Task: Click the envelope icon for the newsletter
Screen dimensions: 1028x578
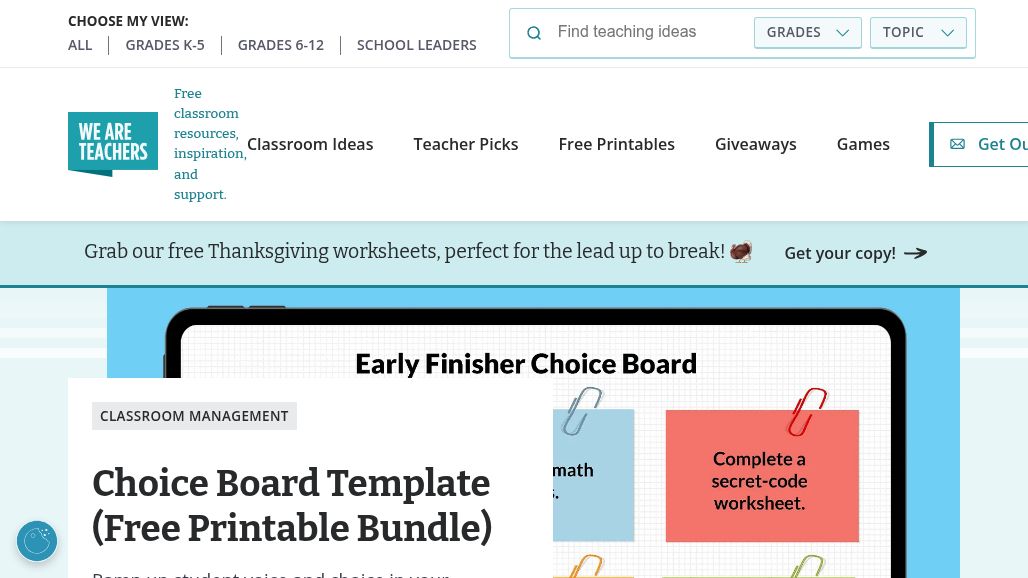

___

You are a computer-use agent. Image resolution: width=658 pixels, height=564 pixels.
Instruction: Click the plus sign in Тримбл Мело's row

___

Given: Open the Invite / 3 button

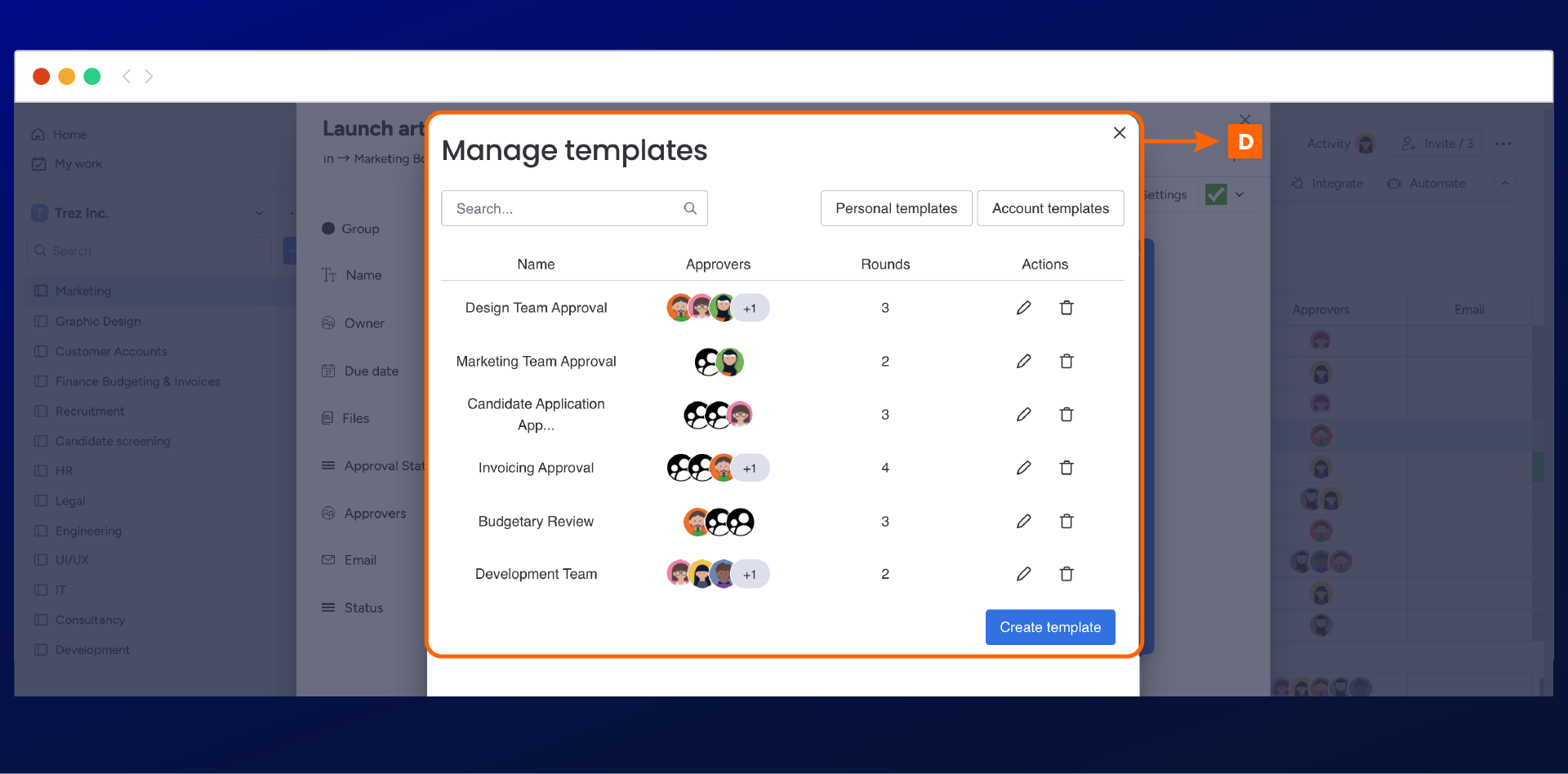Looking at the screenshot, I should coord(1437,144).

___

Echo back everything from the line containing "You are a computer-use" down to the line containing "Instruction: Click the", keeping every character unchanged.

You are a computer-use agent. Image resolution: width=658 pixels, height=564 pixels.
Instruction: Click the plus sign in Тримбл Мело's row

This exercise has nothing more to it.